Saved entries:
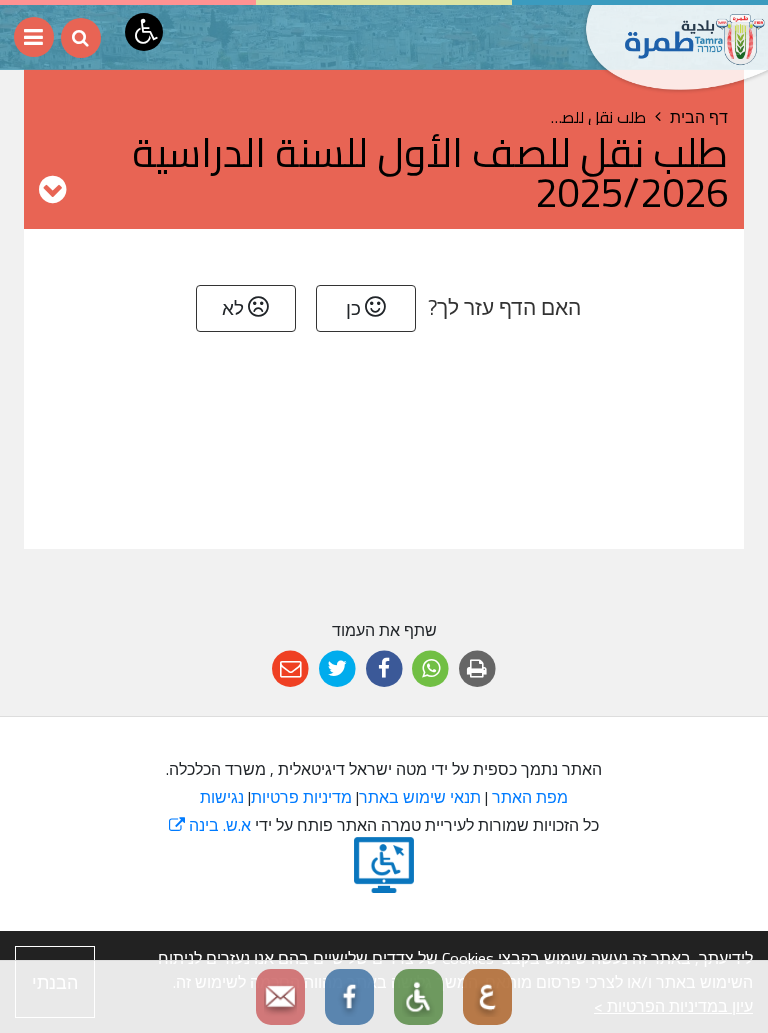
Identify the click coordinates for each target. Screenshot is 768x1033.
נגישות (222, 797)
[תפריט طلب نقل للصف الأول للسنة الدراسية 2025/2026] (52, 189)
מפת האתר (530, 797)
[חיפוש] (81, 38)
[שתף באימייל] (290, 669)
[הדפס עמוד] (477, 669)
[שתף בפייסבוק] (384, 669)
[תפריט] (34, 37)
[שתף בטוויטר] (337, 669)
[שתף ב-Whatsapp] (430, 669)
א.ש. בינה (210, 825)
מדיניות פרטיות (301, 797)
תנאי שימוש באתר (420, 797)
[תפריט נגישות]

* * *

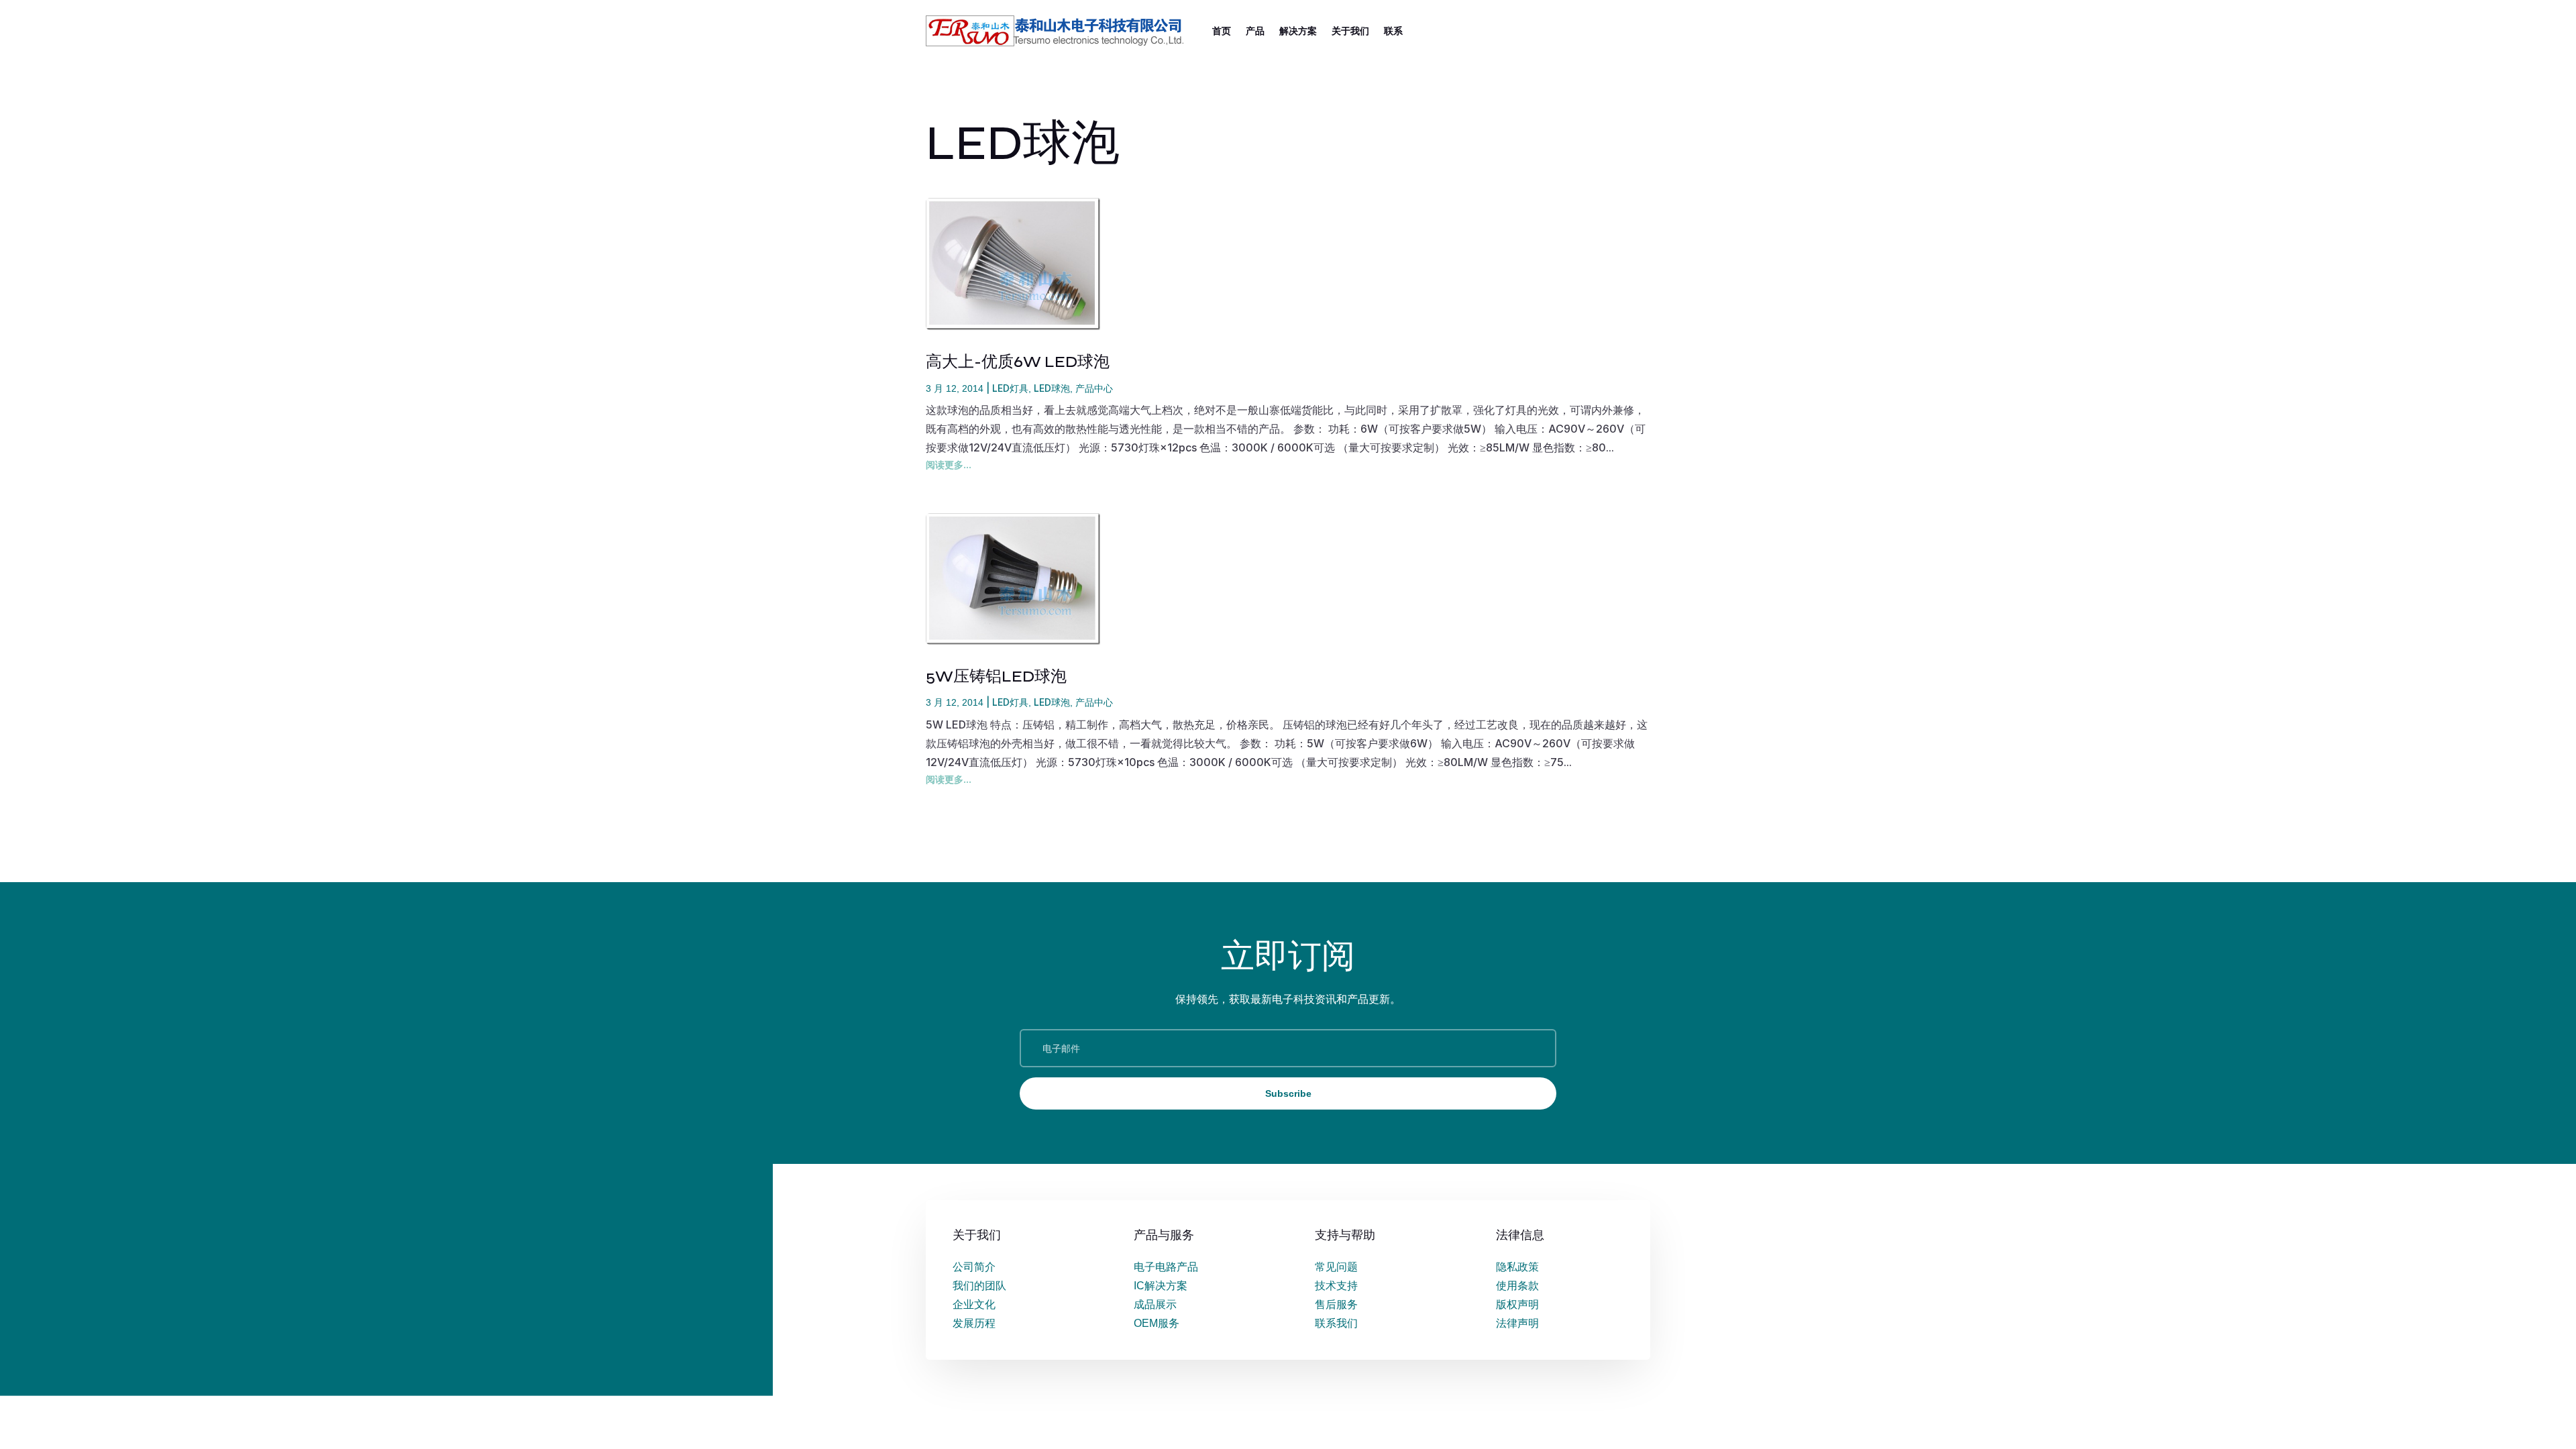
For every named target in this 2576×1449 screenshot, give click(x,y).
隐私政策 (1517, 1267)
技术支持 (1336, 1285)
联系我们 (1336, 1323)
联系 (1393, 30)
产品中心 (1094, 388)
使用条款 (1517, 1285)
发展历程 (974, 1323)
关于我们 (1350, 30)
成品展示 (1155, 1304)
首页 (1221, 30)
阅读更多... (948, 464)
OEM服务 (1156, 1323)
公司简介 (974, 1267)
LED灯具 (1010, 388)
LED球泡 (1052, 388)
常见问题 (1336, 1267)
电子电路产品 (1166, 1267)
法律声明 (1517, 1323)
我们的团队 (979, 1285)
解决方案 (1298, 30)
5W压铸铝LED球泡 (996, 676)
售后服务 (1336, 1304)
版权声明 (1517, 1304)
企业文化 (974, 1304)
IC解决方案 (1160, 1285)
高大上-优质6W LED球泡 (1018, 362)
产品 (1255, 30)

Required action ▸ Work out how many lines of the data hold the string "click". Reply with that number alone.

Solution for this task ▸ 2